**Aim of the task**
Give back the full set of entries that follows, exactly as written.

**Material provided**
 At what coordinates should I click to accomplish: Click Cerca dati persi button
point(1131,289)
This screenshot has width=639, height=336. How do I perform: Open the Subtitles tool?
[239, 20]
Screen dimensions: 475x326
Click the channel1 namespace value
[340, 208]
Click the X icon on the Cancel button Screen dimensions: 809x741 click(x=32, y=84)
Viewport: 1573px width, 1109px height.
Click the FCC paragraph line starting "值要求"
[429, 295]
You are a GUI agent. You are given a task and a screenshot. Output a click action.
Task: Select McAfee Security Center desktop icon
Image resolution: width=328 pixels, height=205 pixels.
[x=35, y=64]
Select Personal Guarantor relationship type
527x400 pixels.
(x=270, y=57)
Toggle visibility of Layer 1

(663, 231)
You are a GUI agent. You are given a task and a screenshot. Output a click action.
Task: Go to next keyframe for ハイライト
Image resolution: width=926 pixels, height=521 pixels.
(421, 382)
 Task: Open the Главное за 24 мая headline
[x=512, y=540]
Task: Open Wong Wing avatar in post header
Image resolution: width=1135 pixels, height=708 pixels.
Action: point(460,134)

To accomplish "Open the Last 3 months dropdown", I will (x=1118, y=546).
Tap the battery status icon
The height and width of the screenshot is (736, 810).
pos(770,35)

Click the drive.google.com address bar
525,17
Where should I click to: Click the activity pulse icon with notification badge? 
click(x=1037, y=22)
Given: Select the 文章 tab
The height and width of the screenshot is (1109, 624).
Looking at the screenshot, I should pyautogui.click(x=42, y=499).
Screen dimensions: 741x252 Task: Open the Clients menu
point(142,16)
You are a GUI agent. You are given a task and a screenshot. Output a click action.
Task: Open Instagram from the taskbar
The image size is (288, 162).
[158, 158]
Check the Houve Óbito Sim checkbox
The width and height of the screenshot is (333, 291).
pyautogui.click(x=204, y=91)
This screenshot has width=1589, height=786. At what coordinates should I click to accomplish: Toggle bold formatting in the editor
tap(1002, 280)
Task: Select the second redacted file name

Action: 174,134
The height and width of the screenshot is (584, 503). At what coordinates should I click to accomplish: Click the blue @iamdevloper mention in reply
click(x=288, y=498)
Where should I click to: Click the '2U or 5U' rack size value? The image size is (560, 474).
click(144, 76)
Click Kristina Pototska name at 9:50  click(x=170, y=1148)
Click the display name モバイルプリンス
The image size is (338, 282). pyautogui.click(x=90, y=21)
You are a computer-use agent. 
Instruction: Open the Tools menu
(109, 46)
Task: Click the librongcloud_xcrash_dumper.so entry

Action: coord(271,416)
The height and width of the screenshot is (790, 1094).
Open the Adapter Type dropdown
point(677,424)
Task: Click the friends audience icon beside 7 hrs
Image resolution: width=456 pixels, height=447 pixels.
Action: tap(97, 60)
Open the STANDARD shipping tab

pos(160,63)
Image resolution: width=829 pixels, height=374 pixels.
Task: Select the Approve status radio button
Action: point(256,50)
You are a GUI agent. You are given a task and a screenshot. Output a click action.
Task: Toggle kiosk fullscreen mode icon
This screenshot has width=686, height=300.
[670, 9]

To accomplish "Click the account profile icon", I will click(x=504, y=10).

**Solution to this problem**
 At what coordinates should I click to accomplish: Click Cerca dati persi button
point(1131,289)
This screenshot has width=639, height=336. How do I perform: Open the Subtitles tool?
[239, 20]
Screen dimensions: 475x326
Click the channel1 namespace value
[340, 208]
Click the X icon on the Cancel button Screen dimensions: 809x741 click(x=32, y=84)
Viewport: 1573px width, 1109px height.
Click the FCC paragraph line starting "值要求"
[429, 295]
You are a GUI agent. You are given a task and a screenshot. Output a click action.
Task: Select McAfee Security Center desktop icon
Image resolution: width=328 pixels, height=205 pixels.
[x=35, y=64]
Select Personal Guarantor relationship type
527x400 pixels.
(x=270, y=57)
Toggle visibility of Layer 1

(663, 231)
You are a GUI agent. You are given a task and a screenshot. Output a click action.
Task: Go to next keyframe for ハイライト
Image resolution: width=926 pixels, height=521 pixels.
(421, 382)
 Task: Open the Главное за 24 мая headline
[x=512, y=540]
Task: Open Wong Wing avatar in post header
Image resolution: width=1135 pixels, height=708 pixels.
Action: point(460,134)

To accomplish "Open the Last 3 months dropdown", I will (x=1118, y=546).
Tap the battery status icon
The height and width of the screenshot is (736, 810).
pos(770,35)

Click the drive.google.com address bar
525,17
Where should I click to: Click the activity pulse icon with notification badge? 
click(x=1037, y=22)
Given: Select the 文章 tab
The height and width of the screenshot is (1109, 624).
Looking at the screenshot, I should pyautogui.click(x=42, y=499).
Screen dimensions: 741x252 Task: Open the Clients menu
point(142,16)
You are a GUI agent. You are given a task and a screenshot. Output a click action.
Task: Open Instagram from the taskbar
The image size is (288, 162).
[158, 158]
Check the Houve Óbito Sim checkbox
The width and height of the screenshot is (333, 291).
pyautogui.click(x=204, y=91)
This screenshot has width=1589, height=786. At what coordinates should I click to accomplish: Toggle bold formatting in the editor
tap(1002, 280)
Task: Select the second redacted file name

Action: 174,134
The height and width of the screenshot is (584, 503). At what coordinates should I click to accomplish: Click the blue @iamdevloper mention in reply
click(x=288, y=498)
Where should I click to: Click the '2U or 5U' rack size value? The image size is (560, 474).
click(144, 76)
Click Kristina Pototska name at 9:50  click(x=170, y=1148)
Click the display name モバイルプリンス
The image size is (338, 282). pyautogui.click(x=90, y=21)
You are a computer-use agent. 
Instruction: Open the Tools menu
(109, 46)
Task: Click the librongcloud_xcrash_dumper.so entry

Action: coord(271,416)
The height and width of the screenshot is (790, 1094).
Open the Adapter Type dropdown
point(677,424)
Task: Click the friends audience icon beside 7 hrs
Image resolution: width=456 pixels, height=447 pixels.
Action: tap(97, 60)
Open the STANDARD shipping tab

pos(160,63)
Image resolution: width=829 pixels, height=374 pixels.
Task: Select the Approve status radio button
Action: point(256,50)
You are a GUI agent. You are given a task and a screenshot. Output a click action.
Task: Toggle kiosk fullscreen mode icon
This screenshot has width=686, height=300.
[670, 9]

To accomplish "Click the account profile icon", I will click(x=504, y=10).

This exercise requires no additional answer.